BEGIN Source material

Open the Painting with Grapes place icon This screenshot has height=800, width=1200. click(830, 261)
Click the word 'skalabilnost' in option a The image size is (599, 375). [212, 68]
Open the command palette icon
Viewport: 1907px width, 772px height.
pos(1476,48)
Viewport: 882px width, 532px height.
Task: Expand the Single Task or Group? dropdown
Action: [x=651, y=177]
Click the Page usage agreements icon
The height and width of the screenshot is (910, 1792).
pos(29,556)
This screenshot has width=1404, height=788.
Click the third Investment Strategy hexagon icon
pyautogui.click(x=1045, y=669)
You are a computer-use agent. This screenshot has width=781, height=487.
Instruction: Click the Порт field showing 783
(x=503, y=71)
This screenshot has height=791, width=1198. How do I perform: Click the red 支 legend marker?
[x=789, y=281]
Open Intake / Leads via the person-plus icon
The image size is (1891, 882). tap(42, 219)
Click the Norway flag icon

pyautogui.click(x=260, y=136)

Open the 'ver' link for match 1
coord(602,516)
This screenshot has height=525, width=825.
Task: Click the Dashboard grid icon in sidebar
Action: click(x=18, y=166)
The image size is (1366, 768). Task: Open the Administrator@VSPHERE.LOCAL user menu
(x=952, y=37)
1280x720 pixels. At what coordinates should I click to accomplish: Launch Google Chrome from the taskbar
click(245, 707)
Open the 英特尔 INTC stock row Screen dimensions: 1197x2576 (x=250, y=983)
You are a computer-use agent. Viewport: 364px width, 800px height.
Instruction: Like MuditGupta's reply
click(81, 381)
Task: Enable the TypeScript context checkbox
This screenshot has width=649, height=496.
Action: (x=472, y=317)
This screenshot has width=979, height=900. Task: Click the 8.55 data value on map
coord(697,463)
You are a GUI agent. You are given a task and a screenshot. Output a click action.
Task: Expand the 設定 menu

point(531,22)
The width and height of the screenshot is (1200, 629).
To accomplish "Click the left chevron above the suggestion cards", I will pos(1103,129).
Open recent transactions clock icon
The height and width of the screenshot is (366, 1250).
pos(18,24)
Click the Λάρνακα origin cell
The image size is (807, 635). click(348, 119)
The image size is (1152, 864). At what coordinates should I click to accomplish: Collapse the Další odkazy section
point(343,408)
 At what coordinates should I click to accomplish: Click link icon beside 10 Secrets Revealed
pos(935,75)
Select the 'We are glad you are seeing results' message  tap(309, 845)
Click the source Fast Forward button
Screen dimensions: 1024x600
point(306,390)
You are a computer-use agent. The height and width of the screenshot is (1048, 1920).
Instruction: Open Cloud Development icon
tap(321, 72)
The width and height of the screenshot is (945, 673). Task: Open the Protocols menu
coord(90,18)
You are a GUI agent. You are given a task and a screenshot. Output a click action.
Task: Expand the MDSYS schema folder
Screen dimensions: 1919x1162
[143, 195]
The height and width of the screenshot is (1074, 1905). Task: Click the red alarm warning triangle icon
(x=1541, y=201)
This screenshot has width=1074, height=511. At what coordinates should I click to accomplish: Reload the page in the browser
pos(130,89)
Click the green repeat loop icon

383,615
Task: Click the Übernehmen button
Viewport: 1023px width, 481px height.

END Source material

- [What is being asked] How many of the listing's lines include "computer"? State only that number.

- [Result for this task] 3